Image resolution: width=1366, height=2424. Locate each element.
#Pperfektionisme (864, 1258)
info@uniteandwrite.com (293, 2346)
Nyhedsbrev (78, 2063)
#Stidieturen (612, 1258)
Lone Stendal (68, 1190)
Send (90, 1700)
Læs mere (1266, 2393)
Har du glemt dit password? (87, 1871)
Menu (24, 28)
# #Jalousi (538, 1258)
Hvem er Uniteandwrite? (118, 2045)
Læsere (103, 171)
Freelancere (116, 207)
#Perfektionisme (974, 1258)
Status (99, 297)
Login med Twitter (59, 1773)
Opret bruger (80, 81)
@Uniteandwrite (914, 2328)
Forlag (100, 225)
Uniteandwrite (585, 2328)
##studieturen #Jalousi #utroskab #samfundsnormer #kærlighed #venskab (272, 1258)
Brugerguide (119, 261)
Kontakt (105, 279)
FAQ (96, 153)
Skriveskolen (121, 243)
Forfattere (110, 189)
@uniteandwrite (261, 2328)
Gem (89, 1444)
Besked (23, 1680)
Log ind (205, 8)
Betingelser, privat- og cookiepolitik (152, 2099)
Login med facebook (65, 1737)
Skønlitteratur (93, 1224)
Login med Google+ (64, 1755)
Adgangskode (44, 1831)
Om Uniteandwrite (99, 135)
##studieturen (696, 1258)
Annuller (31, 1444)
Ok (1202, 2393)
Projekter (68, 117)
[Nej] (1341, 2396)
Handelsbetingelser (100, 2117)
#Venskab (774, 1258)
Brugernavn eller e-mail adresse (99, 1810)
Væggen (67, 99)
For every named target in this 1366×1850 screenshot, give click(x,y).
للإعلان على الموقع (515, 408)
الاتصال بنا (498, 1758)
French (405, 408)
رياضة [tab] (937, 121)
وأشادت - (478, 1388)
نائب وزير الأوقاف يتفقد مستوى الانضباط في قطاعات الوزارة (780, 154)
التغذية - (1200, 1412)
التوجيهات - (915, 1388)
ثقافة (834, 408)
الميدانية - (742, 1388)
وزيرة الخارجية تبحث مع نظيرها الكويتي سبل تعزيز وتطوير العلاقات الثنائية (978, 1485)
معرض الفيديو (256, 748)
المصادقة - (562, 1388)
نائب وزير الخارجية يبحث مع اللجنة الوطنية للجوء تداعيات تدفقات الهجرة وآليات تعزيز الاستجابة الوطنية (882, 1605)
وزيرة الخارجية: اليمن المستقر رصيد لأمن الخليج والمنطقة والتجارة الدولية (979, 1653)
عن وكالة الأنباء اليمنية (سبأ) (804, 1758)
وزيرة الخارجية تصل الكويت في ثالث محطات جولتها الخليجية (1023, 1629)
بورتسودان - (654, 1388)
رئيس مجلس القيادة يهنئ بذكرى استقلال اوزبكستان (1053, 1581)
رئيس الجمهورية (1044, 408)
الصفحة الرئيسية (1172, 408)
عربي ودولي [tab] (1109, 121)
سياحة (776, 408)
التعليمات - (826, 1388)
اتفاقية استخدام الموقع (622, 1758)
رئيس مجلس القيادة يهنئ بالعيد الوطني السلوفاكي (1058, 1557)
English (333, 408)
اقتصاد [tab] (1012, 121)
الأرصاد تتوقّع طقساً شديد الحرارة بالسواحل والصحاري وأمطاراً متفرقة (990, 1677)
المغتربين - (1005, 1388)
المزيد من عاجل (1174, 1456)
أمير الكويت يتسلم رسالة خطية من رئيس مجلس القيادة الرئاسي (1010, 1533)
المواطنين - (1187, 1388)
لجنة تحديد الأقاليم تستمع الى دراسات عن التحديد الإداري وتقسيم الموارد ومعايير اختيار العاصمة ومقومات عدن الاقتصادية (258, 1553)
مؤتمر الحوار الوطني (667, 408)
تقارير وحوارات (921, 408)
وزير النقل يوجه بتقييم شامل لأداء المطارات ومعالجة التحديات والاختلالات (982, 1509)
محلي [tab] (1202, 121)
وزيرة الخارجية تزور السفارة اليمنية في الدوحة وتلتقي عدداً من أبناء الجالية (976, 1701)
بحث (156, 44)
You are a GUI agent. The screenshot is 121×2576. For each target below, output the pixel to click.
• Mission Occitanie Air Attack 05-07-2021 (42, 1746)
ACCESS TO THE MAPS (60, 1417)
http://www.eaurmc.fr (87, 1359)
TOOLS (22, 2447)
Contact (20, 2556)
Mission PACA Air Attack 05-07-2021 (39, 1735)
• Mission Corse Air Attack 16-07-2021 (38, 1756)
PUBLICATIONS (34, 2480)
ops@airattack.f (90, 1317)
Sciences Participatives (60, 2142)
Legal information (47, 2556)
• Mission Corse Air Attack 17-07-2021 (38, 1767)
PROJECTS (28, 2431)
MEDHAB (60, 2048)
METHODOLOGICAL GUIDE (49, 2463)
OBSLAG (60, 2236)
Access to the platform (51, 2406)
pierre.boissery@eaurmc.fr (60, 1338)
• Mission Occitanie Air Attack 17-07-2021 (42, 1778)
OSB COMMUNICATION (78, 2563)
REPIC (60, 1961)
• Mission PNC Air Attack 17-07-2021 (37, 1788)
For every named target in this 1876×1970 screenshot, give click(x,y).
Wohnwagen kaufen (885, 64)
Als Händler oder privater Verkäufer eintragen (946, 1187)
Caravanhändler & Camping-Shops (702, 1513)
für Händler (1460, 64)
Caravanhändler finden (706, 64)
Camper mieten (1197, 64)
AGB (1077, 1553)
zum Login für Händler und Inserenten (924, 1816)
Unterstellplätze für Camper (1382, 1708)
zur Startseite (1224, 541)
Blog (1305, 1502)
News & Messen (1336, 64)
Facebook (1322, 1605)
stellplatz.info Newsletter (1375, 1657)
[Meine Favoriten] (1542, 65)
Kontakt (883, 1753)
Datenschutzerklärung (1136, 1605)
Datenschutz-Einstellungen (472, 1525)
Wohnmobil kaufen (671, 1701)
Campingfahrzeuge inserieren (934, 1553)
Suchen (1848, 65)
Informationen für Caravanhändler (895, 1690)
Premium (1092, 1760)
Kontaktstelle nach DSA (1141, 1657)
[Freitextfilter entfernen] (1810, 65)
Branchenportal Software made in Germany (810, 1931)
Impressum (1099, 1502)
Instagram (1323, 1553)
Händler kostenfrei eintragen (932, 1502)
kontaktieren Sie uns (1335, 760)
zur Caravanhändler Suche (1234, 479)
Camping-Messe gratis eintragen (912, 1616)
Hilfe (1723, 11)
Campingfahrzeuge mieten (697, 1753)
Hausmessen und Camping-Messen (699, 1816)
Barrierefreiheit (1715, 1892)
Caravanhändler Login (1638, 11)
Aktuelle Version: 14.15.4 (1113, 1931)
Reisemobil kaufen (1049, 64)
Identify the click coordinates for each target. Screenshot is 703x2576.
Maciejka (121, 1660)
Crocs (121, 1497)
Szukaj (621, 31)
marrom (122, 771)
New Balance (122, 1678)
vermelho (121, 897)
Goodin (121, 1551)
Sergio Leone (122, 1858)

++++++++++

(EXERCISE PROMPT) Retype only the lines above between the line with "Wohnmobil kaufen (671, 1701)" and the line with "Identify the click", counting those two lines as well, and keep every character as it is.

(RESPONSE BELOW)
Wohnmobil kaufen (671, 1701)
Campingfahrzeuge inserieren (934, 1553)
Suchen (1848, 65)
Informationen für Caravanhändler (895, 1690)
Premium (1092, 1760)
Kontaktstelle nach DSA (1141, 1657)
[Freitextfilter entfernen] (1810, 65)
Branchenportal Software made in Germany (810, 1931)
Impressum (1099, 1502)
Instagram (1323, 1553)
Händler kostenfrei eintragen (932, 1502)
kontaktieren Sie uns (1335, 760)
zur Caravanhändler Suche (1234, 479)
Camping-Messe gratis eintragen (912, 1616)
Hilfe (1723, 11)
Campingfahrzeuge mieten (697, 1753)
Hausmessen und Camping-Messen (699, 1816)
Barrierefreiheit (1715, 1892)
Caravanhändler Login (1638, 11)
Aktuelle Version: 14.15.4 (1113, 1931)
Reisemobil kaufen (1049, 64)
Identify the click coordinates for each target. Screenshot is 703x2576.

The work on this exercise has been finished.